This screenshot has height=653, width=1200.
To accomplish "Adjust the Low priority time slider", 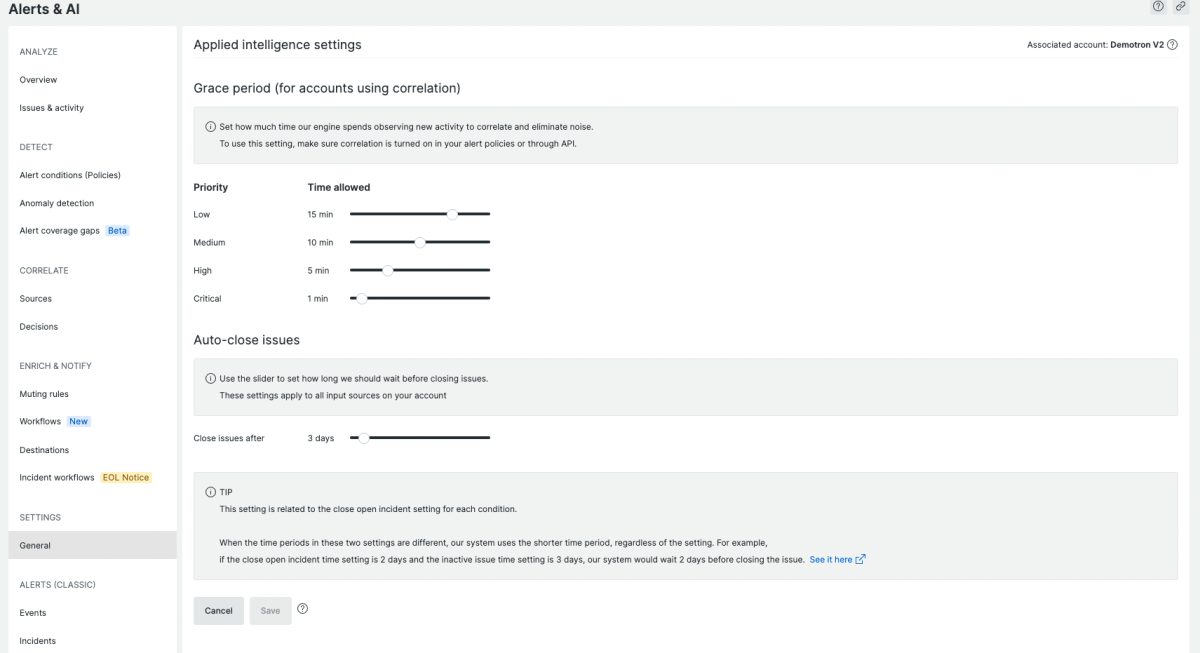I will [452, 214].
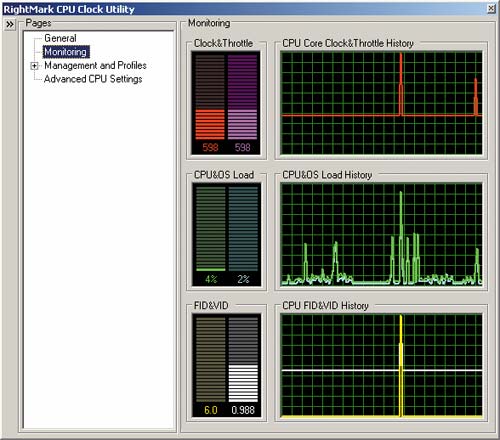Collapse the Pages panel with the double-arrow button
This screenshot has width=500, height=440.
click(x=10, y=24)
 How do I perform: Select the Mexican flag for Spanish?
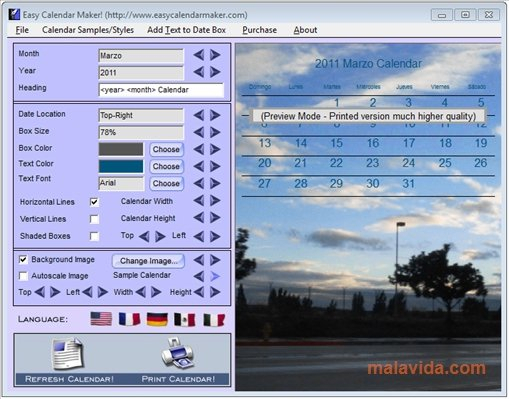point(185,320)
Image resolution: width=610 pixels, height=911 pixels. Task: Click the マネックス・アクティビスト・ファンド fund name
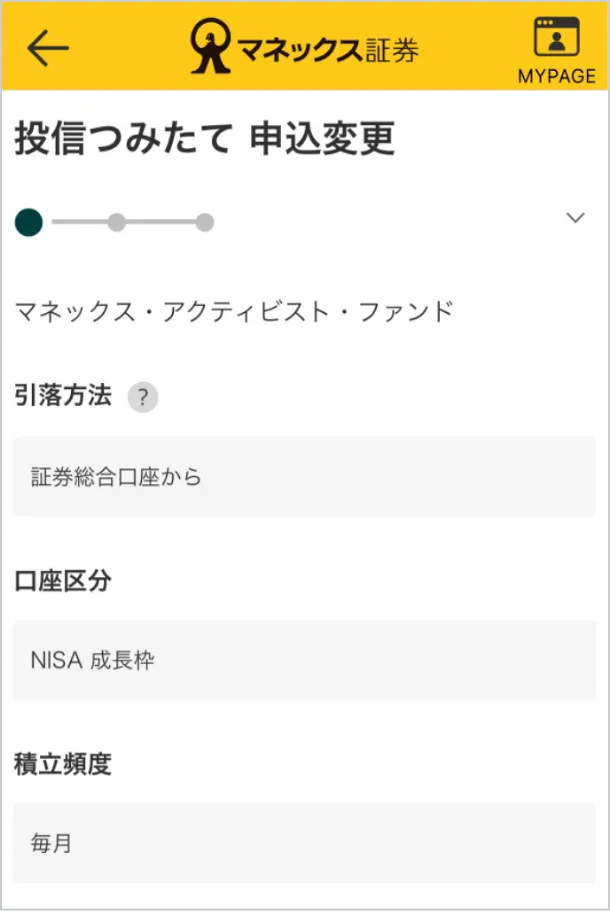point(234,311)
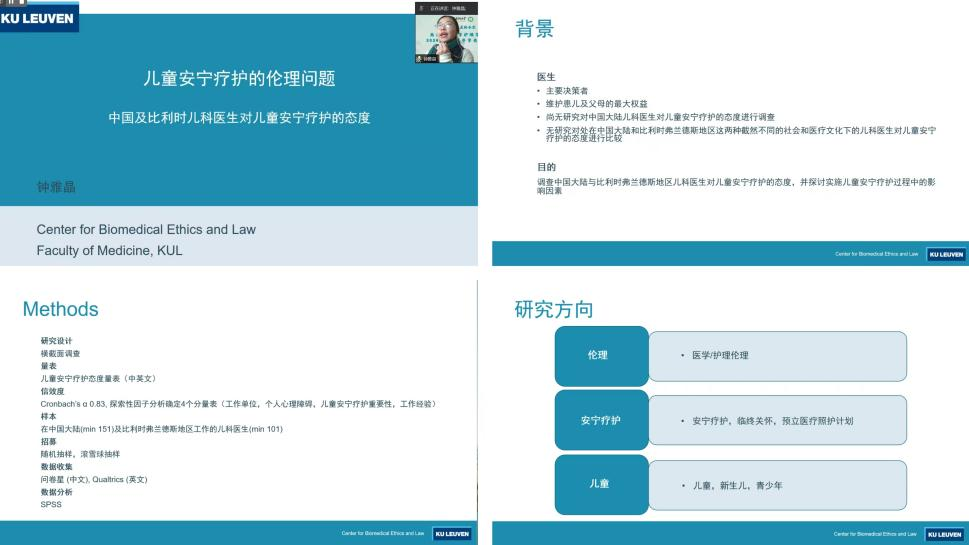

==========

Exercise goal -
Reproduce, word for word, every line from the one that contains "Image resolution: width=610" to the end of the data, including both ends; omit all pictures.

Written response -
Image resolution: width=610 pixels, height=911 pixels. Task: Click the マネックス・アクティビスト・ファンド fund name
point(234,311)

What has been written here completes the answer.